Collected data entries
=== Section Start ===
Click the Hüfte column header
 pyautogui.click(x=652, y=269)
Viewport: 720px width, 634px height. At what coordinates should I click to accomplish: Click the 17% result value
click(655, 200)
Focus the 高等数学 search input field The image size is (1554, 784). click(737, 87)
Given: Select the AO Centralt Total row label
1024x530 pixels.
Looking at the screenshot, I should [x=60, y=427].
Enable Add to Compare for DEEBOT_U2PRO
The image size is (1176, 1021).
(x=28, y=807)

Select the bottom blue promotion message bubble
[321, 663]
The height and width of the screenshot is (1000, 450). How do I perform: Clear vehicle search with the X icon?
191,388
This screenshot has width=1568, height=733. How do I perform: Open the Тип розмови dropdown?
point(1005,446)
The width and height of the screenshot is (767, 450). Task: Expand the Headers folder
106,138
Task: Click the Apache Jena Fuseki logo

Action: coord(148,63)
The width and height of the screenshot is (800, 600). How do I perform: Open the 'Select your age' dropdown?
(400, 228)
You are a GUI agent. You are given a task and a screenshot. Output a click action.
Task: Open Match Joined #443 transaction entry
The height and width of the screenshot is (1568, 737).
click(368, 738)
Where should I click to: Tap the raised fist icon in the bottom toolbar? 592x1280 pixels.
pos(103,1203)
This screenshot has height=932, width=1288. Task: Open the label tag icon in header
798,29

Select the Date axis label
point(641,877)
=== Section End ===
What needs to be done: All of the records above should be repeated exactly.

Your solution:
Click the Hüfte column header
 pyautogui.click(x=652, y=269)
Viewport: 720px width, 634px height. At what coordinates should I click to accomplish: Click the 17% result value
click(655, 200)
Focus the 高等数学 search input field The image size is (1554, 784). click(737, 87)
Given: Select the AO Centralt Total row label
1024x530 pixels.
Looking at the screenshot, I should [x=60, y=427].
Enable Add to Compare for DEEBOT_U2PRO
The image size is (1176, 1021).
(x=28, y=807)

Select the bottom blue promotion message bubble
[321, 663]
The height and width of the screenshot is (1000, 450). How do I perform: Clear vehicle search with the X icon?
191,388
This screenshot has width=1568, height=733. How do I perform: Open the Тип розмови dropdown?
point(1005,446)
The width and height of the screenshot is (767, 450). Task: Expand the Headers folder
106,138
Task: Click the Apache Jena Fuseki logo

Action: coord(148,63)
The width and height of the screenshot is (800, 600). How do I perform: Open the 'Select your age' dropdown?
(400, 228)
You are a GUI agent. You are given a task and a screenshot. Output a click action.
Task: Open Match Joined #443 transaction entry
The height and width of the screenshot is (1568, 737).
click(368, 738)
Where should I click to: Tap the raised fist icon in the bottom toolbar? 592x1280 pixels.
pos(103,1203)
This screenshot has height=932, width=1288. Task: Open the label tag icon in header
798,29

Select the Date axis label
point(641,877)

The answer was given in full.